Inside, my Uncle Junior is watching the Detroit Lions season opener. After grabbing a beer from the fridge, I sit down and start to take in the game.

Louise is in the kitchen chopping onions, “Lantry made that kick...!” she mutters vehemently. “Those damn refs can all go PISS UP A ROPE!”

“What’s that Louise?” Junior asks. “There ain’t no Lantry kicker in this game. Just Eddy Murray on the Lions and that Wersching guy for the ‘Niners.

“What...? No..., nothin’ Junior... Just makin’ some egg salad out here.”

And with this remark, all this mumbling and bitching under her breath that Louise has been doing comes together for me.

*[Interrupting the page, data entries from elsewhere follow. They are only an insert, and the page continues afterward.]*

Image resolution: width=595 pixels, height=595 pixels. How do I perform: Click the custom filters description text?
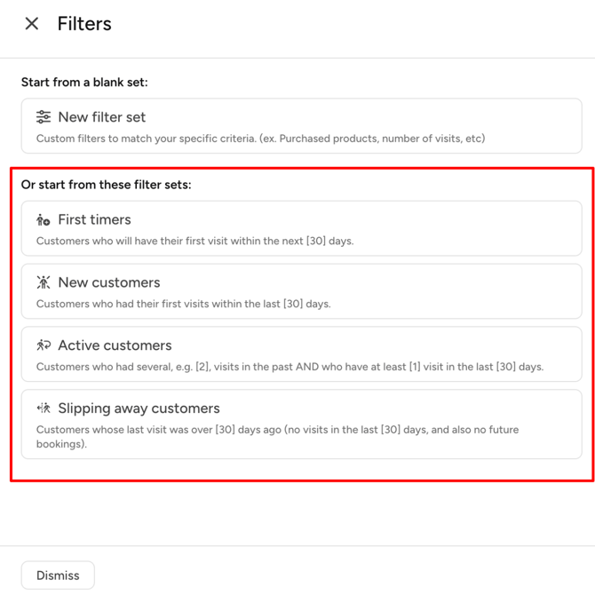tap(260, 139)
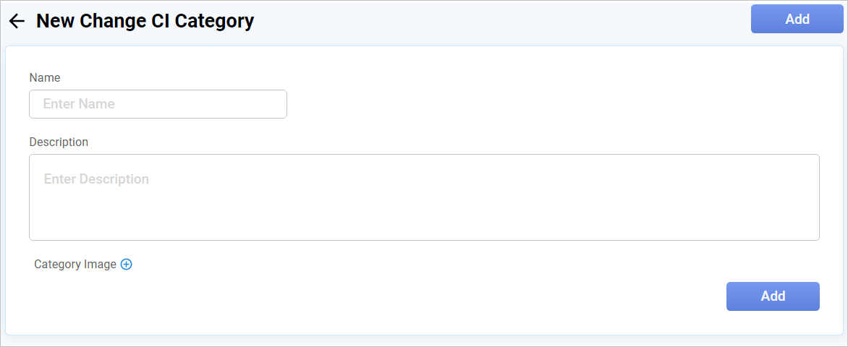Submit the form with the bottom-right Add button
This screenshot has height=347, width=848.
coord(773,296)
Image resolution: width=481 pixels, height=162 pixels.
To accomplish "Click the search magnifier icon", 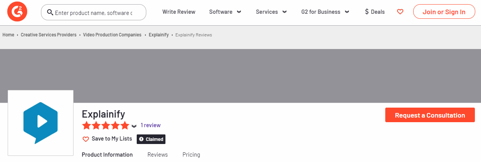I will click(50, 12).

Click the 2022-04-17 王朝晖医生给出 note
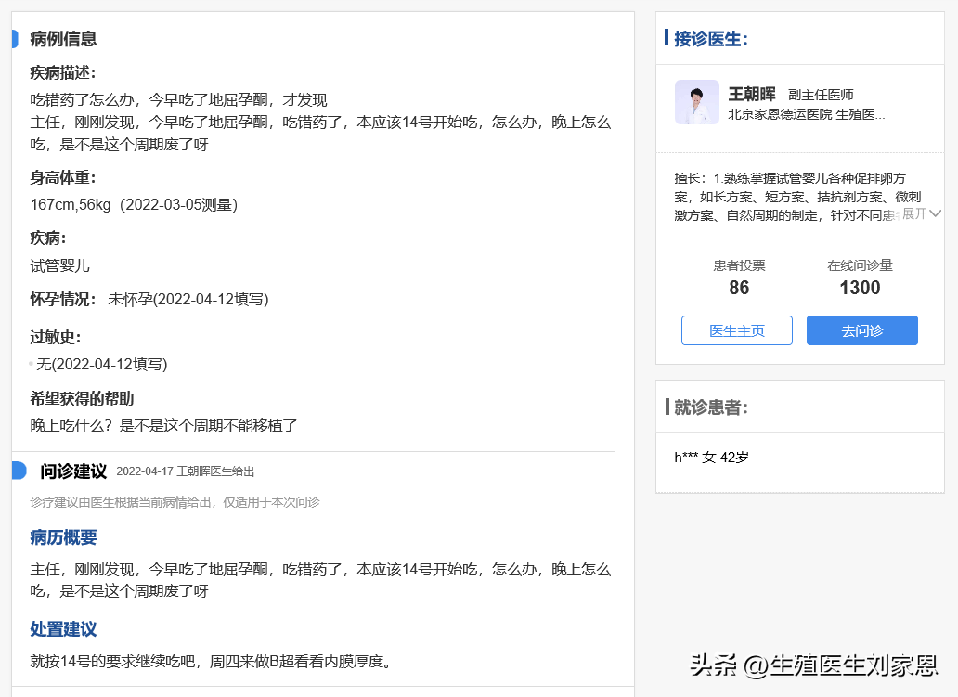coord(185,471)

I realize what it’s about. She’s referring to one of the eight Big Ten football championships in a row that had come down to Michigan and Ohio State in the season finale. It’s a little bizarre hearing this from her. Not that being a football freak is an abnormality to our family. I can remember many fanatical instances from my childhood.

The strange thing about hearing these grumblings from my aunt is the fact that as an adolescent, in this selfsame hovel, I had watched the very game that she’s been going on about. We had all been in the living room, Aunt Louise, my dad, Grandma Sturm and me, watching that championship on a big color T.V. set—a gift from my Uncle Monroe. We had risen as one in a gleeful joyous freakout watching the Michigan kicker boot the ball completely over, but still between the uprights apparently putting the Wolverines up 13 to 12 with just seconds to go. Then in horror we noticed a ref under the right upright waving the field-goal off ruling it a miss.

“So, what route you guys takin’? Gonna start out on the 96 then shoot on over to the 131 and head straight down into Indiana?” My cousin Mike asks Jenkins. Mike and his brother John both with beards and beer bellies lean up against the Cadillac.

“No, we’re gonna take 31 down towards Indiana, then connect up with the 96. Then in Illinois we’re gonna head south on the 57.”